The potential ramifications are broad and a likely result is the need to develop a more coordinated strategy around retail voting in contested elections and shareholder proposals. With tens of millions of individual investors being asked to make voting decisions, there will be a major push to get out the retail vote if BlackRock and Vanguard’s trillions in assets are to be voted separately. Matt Levine doesn’t see this development as a “revolution in shareholder democracy” and argues BlackRock’s power to sway companies will become more limited.
As a result, the role of proactive communications and investor relations campaigns will be even more important. The continued push towards leveraging digital and social channels to engage with shareholders will play a major role in proxy campaigns following BlackRock’s decision – something Gladstone has covered in the past.
Meanwhile, it’s only been a week since the Twitter deal closed and a lot has happened. Emptywheel and the Viewsroom podcast detail everything you might have missed with the daily developments, but there have been notable antitrust and governance updates. Questions have surfaced around considerations for CFIUS to investigate Chinese and Saudi ties to the deal and more specifically, “the role of foreign investors in the company and order changes in their involvement,” per the Washington Post. A question Musk will have to answer on his own after “temporarily” firing Twitter’s Board.

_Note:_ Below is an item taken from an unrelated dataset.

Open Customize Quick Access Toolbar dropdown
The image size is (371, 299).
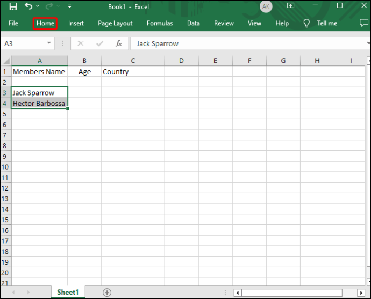click(x=69, y=6)
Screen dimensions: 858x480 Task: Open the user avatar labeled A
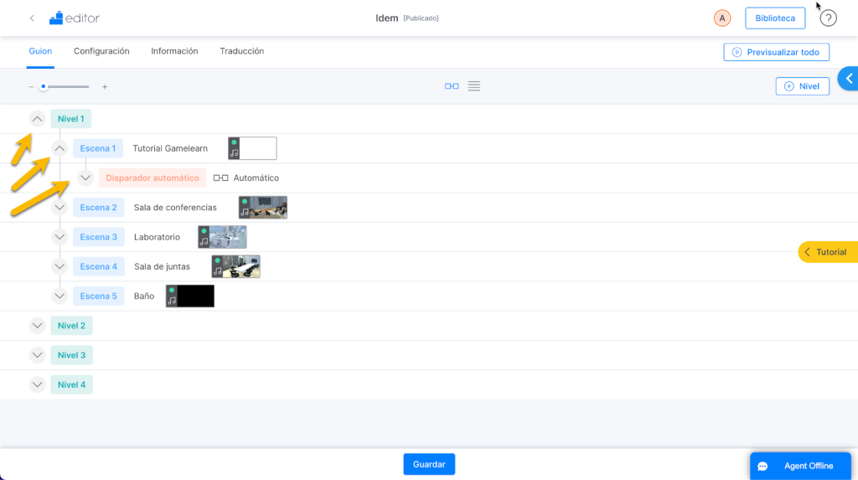click(x=721, y=18)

Turning the page to antitrust news: a judge closed the book on Penguin Random House’s proposed acquisition of Simon & Schuster, siding with the DOJ that the deal would negatively impact competition. Hoping to build on the momentum, we learned that the DOJ is investigating Adobe’s pending $20 billion acquisition of Figma. Antitrust regulators have been waiting for a win, as losses this year have piled up and upcoming elections might result in further scrutiny of the agencies. The Deal’s David Hatch outlines the “seismic shift” that could occur, especially at the FTC, if new lawmakers deem it necessary to consolidate the antitrust agencies.